Task prompt
Working from the records below, repeat exactly the lines starting at the line that contains "Click the second # BDRs (milhões) label" and ending at the line that contains "562x465 pixels.", inclusive.

Excerpted data
◆ ◆ ◆

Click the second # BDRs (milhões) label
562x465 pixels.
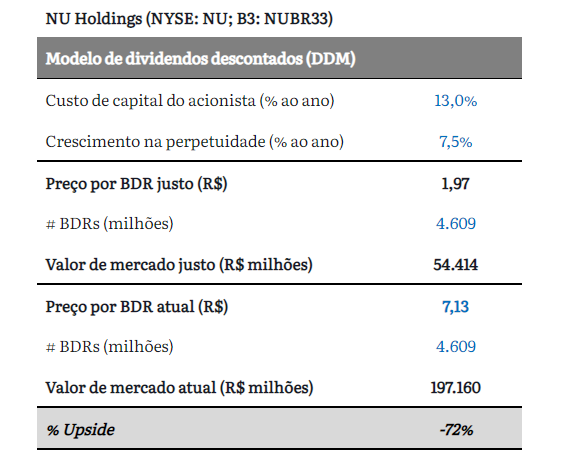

◆ ◆ ◆

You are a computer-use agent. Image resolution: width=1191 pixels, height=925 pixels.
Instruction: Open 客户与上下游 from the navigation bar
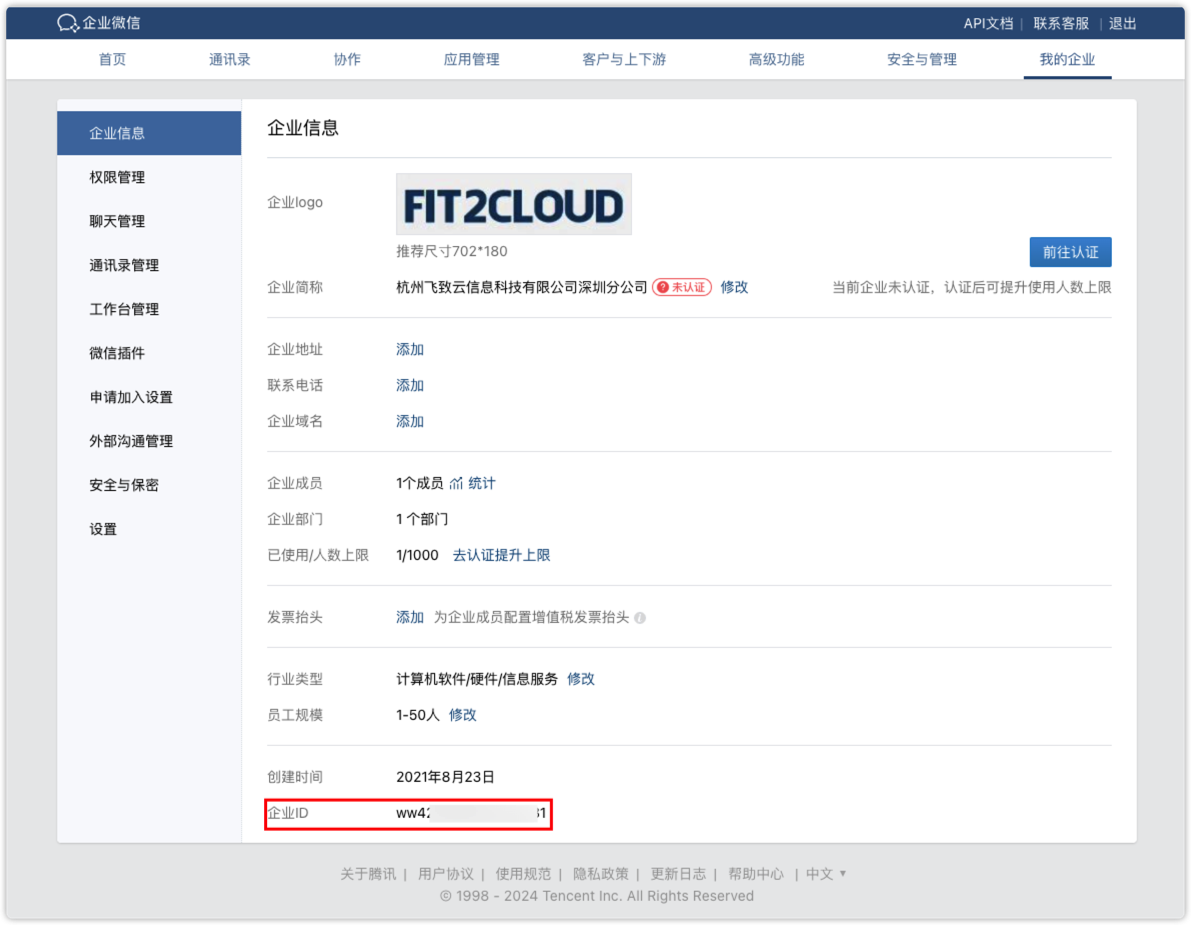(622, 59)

◆ ◆ ◆

Response
Click the second # BDRs (milhões) label
562x465 pixels.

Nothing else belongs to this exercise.